One of the perks of having a reasonably well read blog that is that, once in a while, I get to write something that is out of my wheelhouse, yet important to me, and know that it will get read. I have nothing new to say about the Ryan-Wyden plan, or last night’s debate, but this morning, when I woke up, I learned that Christopher Hitchens is dead.

This makes me less sad than I think it normally would, because of all people, I think that Hitch was likely prepared for his end. I think that there was likely little in his life that he did not examine closely, that he did not consider thoroughly, that he did not internally debate. I’m sure that he knew his time was coming, and that he prepared for it as he thought he should. He died too young, but few people don’t.

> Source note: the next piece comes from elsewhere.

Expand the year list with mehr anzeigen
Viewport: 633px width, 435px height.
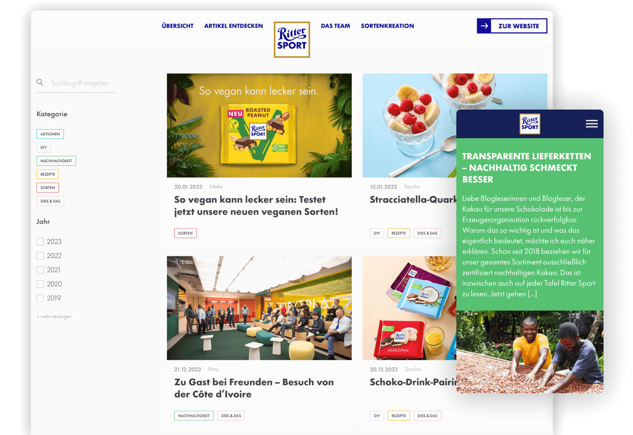(x=54, y=316)
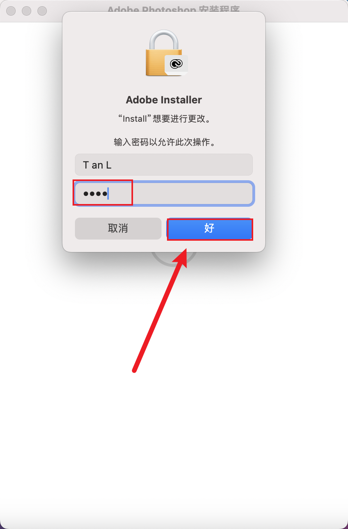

Like many I admire, he sometimes said things or wrote things that angered me. But what I loved about him most was that I believed he really thought through what he said and what he thought. He would not just utter a belief on faith; I always felt like he had reasoned through his assertions, and whether or not you agreed with them, you at least could understand where he was coming from.

He could come off as a bully. I sure wouldn’t have wanted to get into an argument with him unprepared. But in many ways he had characteristics that I’m still trying to emulate. He was prolific, yet incredibly skilled at language. He was provocative, yet always backed up by rational arguments. He spoke his mind, seemingly without fear, seemingly without regret.

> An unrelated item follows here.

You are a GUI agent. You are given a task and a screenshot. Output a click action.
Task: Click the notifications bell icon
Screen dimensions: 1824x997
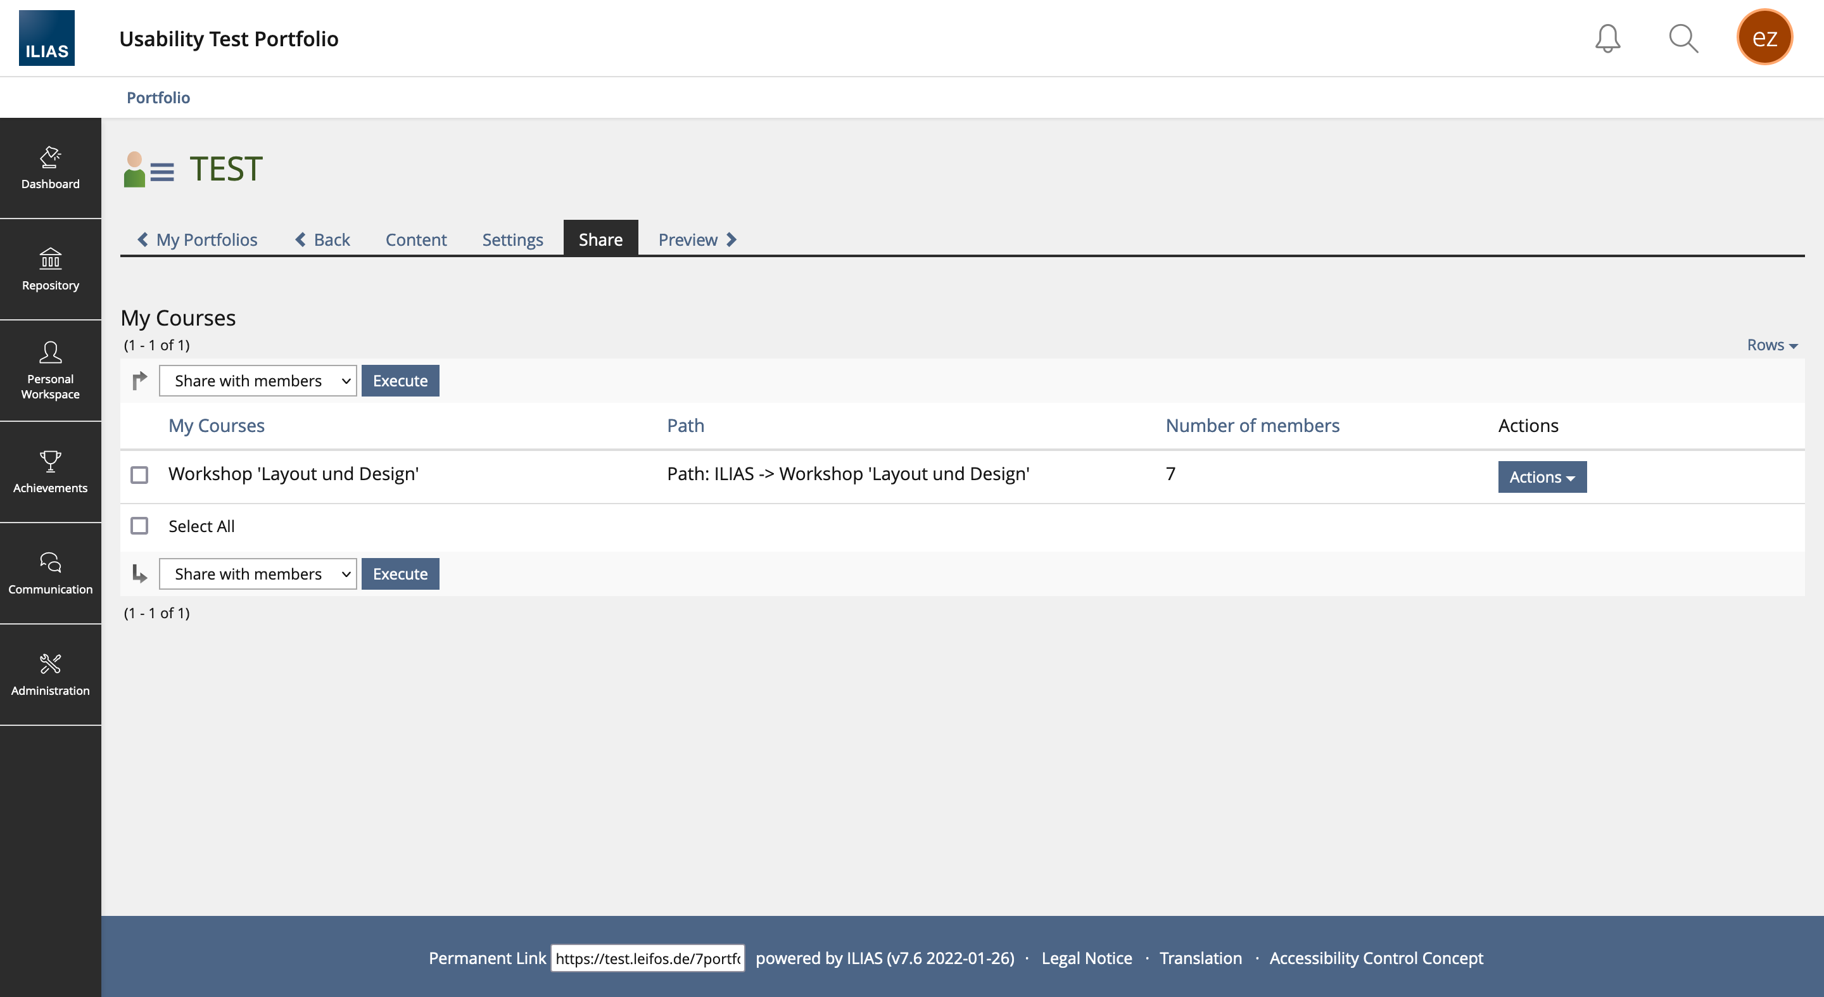pyautogui.click(x=1607, y=38)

I admit that Hitch came to mind when I wrote about alcohol consumption and breast cancer a couple of weeks ago. I thought about him because it seemed to me that he would be the kind of person who would have thought through the tradeoffs, and made up his own mind. I was gratified this morning to read that he did:

He also professed to have no regrets for a lifetime of heavy smoking and drinking. “Writing is what’s important to me, and anything that helps me do that — or enhances and prolongs and deepens and sometimes intensifies argument and conversation — is worth it to me,” he told Charlie Rose in a television interview in 2010, adding that it was “impossible for me to imagine having my life without going to those parties, without having those late nights, without that second bottle.”

I certainly didn’t agree with everything he wrote or said, but I always admired his ability to do it so well. And what I’ll always remember about him is that he seemed to live a life he felt worth living, even if it meant that he got a little bit less of it.